Security
========

.. warning::
    This project is **no longer maintained** as of February 2023. It is recommended that you use a proper ORM like `SQLAlchemy <https://www.sqlalchemy.org/>`_ or `Django's ORM <https://docs.djangoproject.com/en/4.1/>`_ instead.

Protecting against SQL injection
--------------------------------

`SQL injection <https://en.wikipedia.org/wiki/SQL_injection>`_ is when an attacker is able to execute their own SQL statements against the database due to flawed processing of user input. isqlite takes steps to prevent SQL injection attacks, but it does require the programmer to use it correctly.

There are a number of places where Python string interpolation (e.g., ``f"x = {y}"``, ``"x = {}".format(y)``, ``"x = %s" % y``, ``"x = " + y``, or any other operation that directly inserts a value into a string) **MUST NOT** be used:

- In the ``where`` argument to ``Database.select``, ``Database.get``, etc.
- In the names of tables (usually the first argument to ``Database.*`` methods).
- In any other string parameter to a ``Database`` method, such as the ``distinct`` parameter to ``Database.count``.
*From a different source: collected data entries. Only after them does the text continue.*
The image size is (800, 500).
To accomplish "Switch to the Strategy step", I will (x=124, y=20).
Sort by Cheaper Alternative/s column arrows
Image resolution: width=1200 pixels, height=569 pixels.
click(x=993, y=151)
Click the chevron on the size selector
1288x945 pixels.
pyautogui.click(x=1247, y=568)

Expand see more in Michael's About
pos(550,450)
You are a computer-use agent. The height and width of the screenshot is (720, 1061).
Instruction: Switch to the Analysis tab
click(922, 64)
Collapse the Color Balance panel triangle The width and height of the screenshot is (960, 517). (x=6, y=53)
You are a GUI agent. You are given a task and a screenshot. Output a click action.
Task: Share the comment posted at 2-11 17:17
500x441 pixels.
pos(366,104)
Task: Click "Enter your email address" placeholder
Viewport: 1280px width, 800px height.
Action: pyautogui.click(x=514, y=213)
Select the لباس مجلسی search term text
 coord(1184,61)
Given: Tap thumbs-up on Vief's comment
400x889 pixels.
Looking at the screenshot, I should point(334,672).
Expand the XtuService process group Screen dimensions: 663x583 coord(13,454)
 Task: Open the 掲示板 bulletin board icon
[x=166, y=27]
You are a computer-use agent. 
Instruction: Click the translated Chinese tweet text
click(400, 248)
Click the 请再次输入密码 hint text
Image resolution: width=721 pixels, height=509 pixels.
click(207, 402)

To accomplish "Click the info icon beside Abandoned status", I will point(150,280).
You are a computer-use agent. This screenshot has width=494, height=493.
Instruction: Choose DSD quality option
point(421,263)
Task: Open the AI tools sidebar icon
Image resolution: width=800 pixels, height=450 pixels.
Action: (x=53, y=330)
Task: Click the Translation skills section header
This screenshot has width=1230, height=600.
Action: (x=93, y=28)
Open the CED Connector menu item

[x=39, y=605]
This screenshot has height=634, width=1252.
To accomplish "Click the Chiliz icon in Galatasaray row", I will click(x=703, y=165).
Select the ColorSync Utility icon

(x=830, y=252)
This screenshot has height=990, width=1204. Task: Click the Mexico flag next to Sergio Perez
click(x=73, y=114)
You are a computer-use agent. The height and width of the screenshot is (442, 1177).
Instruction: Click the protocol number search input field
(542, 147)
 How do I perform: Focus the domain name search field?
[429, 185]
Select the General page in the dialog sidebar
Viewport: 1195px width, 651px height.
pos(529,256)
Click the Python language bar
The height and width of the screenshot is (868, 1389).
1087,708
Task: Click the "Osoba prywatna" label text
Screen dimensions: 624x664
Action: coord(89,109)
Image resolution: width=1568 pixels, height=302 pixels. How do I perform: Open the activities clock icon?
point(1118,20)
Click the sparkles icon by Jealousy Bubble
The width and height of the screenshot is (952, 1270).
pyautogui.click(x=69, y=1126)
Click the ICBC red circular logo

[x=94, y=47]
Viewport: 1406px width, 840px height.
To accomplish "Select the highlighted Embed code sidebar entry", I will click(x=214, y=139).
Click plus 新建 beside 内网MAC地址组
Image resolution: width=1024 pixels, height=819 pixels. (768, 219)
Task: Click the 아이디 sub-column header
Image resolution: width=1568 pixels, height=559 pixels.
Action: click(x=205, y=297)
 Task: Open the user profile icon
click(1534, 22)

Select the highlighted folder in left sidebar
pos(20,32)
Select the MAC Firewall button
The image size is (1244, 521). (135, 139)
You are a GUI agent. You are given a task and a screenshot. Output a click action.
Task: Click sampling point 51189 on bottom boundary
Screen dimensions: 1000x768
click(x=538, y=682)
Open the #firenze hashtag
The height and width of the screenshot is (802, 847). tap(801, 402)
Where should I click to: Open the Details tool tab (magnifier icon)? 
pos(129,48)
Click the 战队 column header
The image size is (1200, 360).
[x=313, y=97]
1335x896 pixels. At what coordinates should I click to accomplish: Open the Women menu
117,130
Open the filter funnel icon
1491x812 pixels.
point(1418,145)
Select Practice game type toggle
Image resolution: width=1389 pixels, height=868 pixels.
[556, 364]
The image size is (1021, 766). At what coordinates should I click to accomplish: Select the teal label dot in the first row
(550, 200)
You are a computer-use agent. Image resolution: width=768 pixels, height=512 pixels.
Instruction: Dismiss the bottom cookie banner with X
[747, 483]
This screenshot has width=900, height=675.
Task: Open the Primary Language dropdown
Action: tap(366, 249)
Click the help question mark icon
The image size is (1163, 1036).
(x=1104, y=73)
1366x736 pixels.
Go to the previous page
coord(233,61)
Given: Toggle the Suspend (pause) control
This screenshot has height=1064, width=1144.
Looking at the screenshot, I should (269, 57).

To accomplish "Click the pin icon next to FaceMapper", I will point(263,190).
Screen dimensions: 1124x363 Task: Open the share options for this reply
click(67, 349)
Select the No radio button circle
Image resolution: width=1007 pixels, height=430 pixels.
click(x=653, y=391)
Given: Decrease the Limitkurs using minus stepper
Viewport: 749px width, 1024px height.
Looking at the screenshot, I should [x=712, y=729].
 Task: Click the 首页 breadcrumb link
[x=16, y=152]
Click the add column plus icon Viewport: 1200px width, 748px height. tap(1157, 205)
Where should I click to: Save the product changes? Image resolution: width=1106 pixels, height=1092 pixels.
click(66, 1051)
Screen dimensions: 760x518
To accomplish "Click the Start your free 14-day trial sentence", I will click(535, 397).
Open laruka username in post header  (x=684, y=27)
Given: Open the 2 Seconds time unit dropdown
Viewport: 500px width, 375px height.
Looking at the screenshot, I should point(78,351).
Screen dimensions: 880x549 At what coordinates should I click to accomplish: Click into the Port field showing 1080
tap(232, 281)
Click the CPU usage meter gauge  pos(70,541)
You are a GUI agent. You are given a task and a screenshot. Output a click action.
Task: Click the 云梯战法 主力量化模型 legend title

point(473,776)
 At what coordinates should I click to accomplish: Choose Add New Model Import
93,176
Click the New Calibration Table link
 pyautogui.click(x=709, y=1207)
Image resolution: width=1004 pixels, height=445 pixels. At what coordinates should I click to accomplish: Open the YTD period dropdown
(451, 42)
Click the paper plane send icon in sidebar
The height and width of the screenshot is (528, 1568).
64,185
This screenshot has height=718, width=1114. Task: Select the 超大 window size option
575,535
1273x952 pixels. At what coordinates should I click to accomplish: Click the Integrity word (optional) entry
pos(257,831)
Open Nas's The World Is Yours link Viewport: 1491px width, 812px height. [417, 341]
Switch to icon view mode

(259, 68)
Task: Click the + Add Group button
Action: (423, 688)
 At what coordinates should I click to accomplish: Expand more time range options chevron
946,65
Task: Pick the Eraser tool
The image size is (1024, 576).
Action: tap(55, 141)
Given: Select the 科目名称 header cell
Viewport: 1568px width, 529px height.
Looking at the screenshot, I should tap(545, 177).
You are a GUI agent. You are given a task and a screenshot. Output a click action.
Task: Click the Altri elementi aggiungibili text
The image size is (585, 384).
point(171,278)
If you need to interpolate values into a ``where`` argument (as you often do), you can do so safely using the companion ``values`` argument::

   rows = db.select("books", where="title LIKE :title_pattern", values={"title_pattern": "Lord of the Rings%"})

Table and column names should normally be hard-coded. If you really need to accept untrusted user input for the name of a table or a column, you **MUST** use an external library to sanitize the input before passing it to isqlite. Note that the ``quote`` function in isqlite **DOES NOT** make an untrusted string safe to use. It merely ensures that a trusted string is syntatically valid.